BEGIN Exercise text

Closest approach will be at a distance of 3,500 kilometers at about 05:33 on 1 January UTC, and it’ll happen at a zippy 14.16 kilometers per second. [1]

(empasis mine)

As happened at Pluto, New Horizons will not be communicating with Earth during closest approach, because it will be focused on gathering all the science it can during the high-speed flyby. Whenever it does turn back to point at Earth to transmit data it will take more than 6 hours for its data to traverse the distance between us. [1]

However, there will still be downlinks from New Horizons around its January 1 flyby available but don't expect it to be either good or punctual1:

Simulated images of expected imagery levels of detail Credit: ESA/Rosetta/MPS for OSIRIS Team MPS/UPD/LAM/IAA/SSO/INTA/UPM/DASP/IDA/Emily Lakdawalla from this page1

WHAT KINDS OF IMAGES OF 2014 MU69 WILL BE AVAILABLE WITHIN DAYS OF THE FLYBY?
The downlinks from New Horizons around its 1 January 2019 flyby of 2014 MU69 will not contain its highest-resolution images. Instead, they will be photos that the team is reasonably confident will contain an image of 2014 MU69.1 Two "failsafe" downlinks are planned for before the closest approach, and three "New York Times" downlinks are planned over the two days after closest approach. These are Rosetta OSIRIS images of comet 67P/Churyumov-Gerasimenko, scaled to be approximately the same size that the New Horizons images of 67P are expected to be, with some processing to add blur and speckle noise (for a variety of reasons, New Horizons LORRI images of MU69 will not look as crisp as Rosetta OSIRIS images of 67P). They are at a phase angle of 10 degrees, similar to the 11-degree phase at which New Horizons will see MU69 from a distance.

END Exercise text
BEGIN Given records

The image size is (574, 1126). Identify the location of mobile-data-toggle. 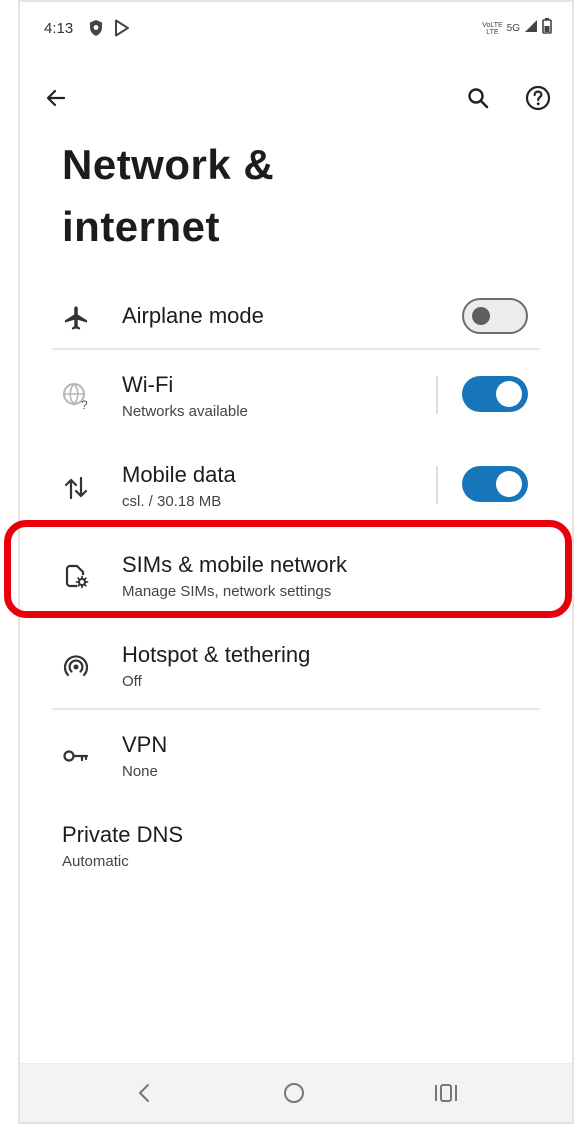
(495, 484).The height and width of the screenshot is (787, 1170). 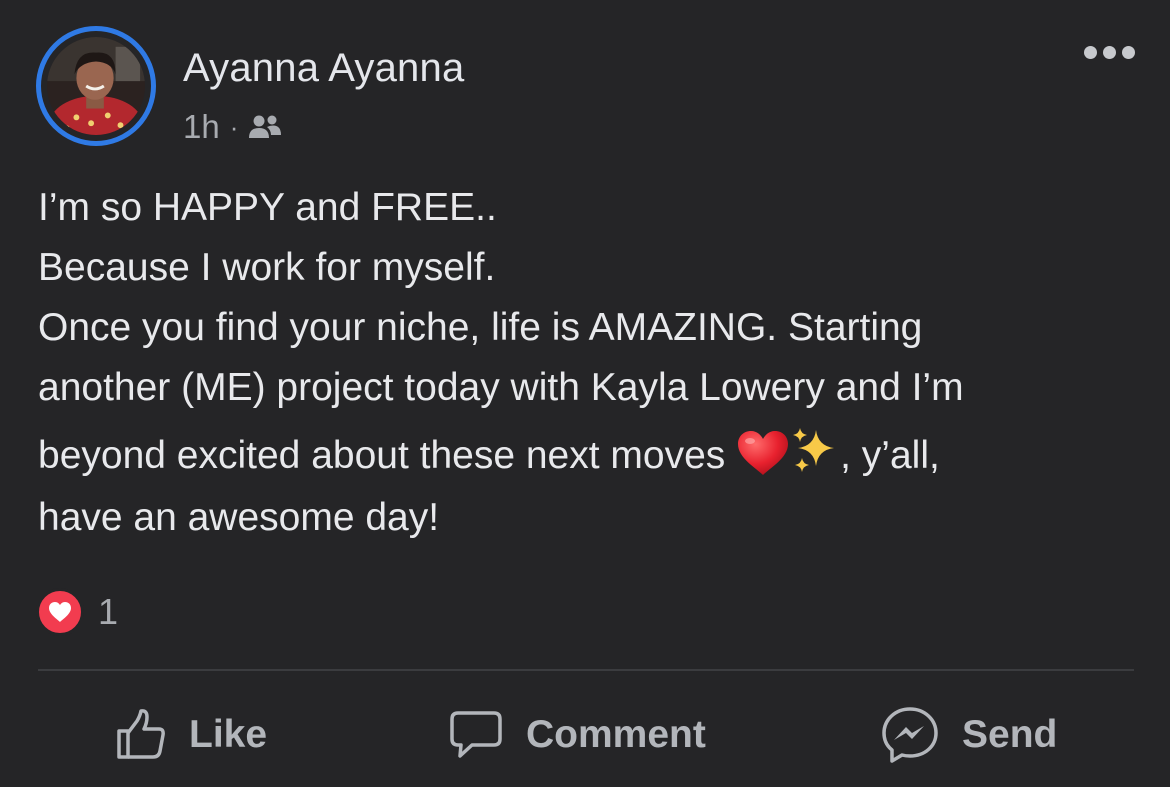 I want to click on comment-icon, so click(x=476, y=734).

END Given records
BEGIN Given records

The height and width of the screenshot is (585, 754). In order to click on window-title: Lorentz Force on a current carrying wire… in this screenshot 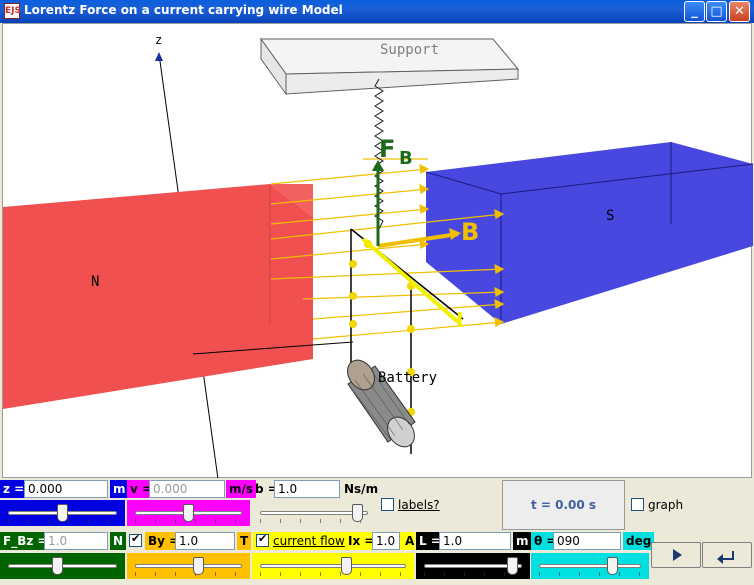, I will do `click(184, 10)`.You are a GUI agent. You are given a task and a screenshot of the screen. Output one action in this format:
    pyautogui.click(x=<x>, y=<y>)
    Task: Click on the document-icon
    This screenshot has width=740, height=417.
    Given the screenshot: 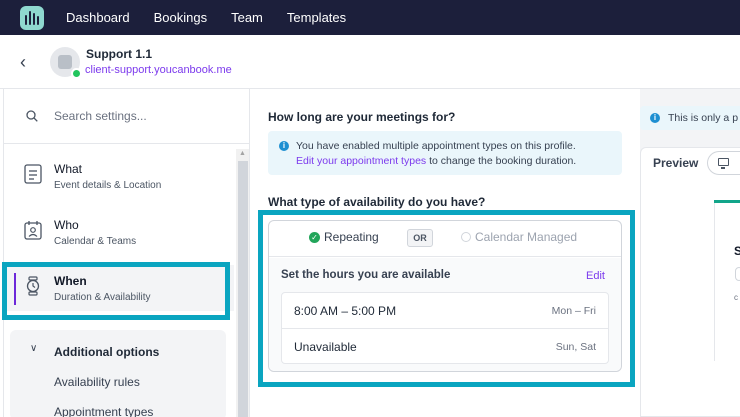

END Given records

» **Your objective**:
According to the flyby text, how fast will New Horizons be traveling at closest approach? The entries have no connection to the text.

» **Answer below**:
14.16 kilometers per second.